What is needed is an exact copy of the lines in the listing below, from the one with "Where should I click to: Click the location" up to and including the one with "Given: Open the calendar icon in title bar", with no other lines.

=== SUPPLIED RECORDS ===

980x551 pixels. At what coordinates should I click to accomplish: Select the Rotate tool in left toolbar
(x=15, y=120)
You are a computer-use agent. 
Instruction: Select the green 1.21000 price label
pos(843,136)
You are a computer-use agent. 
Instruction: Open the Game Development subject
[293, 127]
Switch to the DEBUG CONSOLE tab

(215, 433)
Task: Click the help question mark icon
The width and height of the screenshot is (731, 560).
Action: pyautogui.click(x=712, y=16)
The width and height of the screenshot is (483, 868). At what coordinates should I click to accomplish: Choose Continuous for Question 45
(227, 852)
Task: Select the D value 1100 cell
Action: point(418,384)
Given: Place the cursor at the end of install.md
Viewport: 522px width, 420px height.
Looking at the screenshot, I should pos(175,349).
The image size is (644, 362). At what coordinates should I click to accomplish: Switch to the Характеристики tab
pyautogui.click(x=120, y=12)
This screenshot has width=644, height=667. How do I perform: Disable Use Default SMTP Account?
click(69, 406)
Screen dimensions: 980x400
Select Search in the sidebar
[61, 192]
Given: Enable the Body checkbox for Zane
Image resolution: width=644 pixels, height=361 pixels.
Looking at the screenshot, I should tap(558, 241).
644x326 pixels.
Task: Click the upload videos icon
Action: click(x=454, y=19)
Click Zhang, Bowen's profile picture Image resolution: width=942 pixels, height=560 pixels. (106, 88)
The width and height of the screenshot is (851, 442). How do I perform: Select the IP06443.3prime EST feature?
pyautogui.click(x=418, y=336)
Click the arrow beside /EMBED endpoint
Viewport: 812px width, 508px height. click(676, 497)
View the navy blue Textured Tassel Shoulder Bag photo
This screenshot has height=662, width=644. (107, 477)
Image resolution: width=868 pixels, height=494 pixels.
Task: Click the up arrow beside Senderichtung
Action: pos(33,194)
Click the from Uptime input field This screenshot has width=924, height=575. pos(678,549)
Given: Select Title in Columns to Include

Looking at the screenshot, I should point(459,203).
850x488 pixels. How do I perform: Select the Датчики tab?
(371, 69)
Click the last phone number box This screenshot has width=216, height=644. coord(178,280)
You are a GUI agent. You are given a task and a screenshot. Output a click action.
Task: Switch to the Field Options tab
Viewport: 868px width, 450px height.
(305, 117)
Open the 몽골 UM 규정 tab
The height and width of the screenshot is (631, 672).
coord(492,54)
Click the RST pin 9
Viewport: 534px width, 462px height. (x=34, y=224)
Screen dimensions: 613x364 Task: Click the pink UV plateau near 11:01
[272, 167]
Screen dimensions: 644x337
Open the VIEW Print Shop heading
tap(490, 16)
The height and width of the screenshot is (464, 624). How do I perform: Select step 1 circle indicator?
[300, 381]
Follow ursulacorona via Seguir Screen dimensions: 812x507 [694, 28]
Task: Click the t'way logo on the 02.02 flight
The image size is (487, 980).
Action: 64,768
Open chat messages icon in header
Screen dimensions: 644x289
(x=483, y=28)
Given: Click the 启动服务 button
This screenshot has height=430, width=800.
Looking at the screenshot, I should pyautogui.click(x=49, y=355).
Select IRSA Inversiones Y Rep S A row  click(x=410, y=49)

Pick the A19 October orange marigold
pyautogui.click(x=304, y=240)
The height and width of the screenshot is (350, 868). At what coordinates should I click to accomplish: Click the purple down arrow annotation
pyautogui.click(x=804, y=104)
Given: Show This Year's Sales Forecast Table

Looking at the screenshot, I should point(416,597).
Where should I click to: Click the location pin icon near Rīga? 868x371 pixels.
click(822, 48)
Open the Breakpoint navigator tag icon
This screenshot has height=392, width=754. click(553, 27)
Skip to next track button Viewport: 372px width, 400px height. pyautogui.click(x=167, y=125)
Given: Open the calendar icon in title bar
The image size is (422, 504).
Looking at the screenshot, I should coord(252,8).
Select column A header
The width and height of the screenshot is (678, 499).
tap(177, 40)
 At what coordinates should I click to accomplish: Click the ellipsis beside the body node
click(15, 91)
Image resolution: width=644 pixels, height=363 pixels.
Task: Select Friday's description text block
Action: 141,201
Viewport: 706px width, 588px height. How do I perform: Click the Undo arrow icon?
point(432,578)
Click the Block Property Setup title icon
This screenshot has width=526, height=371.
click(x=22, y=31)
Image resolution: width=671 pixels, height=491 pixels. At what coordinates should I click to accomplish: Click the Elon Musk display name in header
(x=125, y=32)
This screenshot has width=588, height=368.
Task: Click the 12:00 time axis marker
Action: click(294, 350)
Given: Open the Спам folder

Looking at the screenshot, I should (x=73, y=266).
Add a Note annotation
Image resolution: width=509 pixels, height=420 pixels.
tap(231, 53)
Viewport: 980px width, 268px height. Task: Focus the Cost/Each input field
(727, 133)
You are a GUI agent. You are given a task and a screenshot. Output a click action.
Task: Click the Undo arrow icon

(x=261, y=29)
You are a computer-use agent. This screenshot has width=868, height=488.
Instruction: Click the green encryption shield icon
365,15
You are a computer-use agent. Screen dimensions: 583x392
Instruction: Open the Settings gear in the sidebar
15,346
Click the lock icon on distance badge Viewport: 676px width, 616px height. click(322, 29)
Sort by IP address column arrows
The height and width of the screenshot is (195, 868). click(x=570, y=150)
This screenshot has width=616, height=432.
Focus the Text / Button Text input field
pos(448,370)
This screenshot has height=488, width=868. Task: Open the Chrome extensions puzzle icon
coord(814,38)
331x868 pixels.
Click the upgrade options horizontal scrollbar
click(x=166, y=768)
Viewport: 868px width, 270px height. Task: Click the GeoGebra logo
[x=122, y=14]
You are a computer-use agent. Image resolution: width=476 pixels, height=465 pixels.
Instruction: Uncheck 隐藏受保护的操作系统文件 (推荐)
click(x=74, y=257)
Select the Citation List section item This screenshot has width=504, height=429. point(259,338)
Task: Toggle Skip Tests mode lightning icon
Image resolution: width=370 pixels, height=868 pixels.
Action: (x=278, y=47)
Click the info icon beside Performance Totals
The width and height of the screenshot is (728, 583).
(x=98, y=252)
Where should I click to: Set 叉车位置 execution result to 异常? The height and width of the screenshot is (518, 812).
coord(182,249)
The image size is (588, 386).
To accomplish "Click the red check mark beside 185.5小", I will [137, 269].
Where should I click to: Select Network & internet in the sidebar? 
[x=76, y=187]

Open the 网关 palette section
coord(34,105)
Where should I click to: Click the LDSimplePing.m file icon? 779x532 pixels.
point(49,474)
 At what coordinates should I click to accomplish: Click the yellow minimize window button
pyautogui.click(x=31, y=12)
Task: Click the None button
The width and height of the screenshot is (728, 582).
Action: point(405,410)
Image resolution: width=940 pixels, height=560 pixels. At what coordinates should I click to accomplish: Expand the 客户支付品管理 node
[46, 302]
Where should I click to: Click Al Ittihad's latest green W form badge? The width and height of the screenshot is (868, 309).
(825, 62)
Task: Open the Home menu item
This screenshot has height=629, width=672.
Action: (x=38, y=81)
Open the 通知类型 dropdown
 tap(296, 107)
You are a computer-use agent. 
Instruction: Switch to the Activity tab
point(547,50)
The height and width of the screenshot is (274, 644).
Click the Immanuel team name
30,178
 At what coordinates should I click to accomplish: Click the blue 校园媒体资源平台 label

===

> _COMPLETED TASK_
Where should I click to: Click the location pin icon near Rīga? 868x371 pixels.
click(822, 48)
Open the Breakpoint navigator tag icon
This screenshot has height=392, width=754. click(553, 27)
Skip to next track button Viewport: 372px width, 400px height. pyautogui.click(x=167, y=125)
Given: Open the calendar icon in title bar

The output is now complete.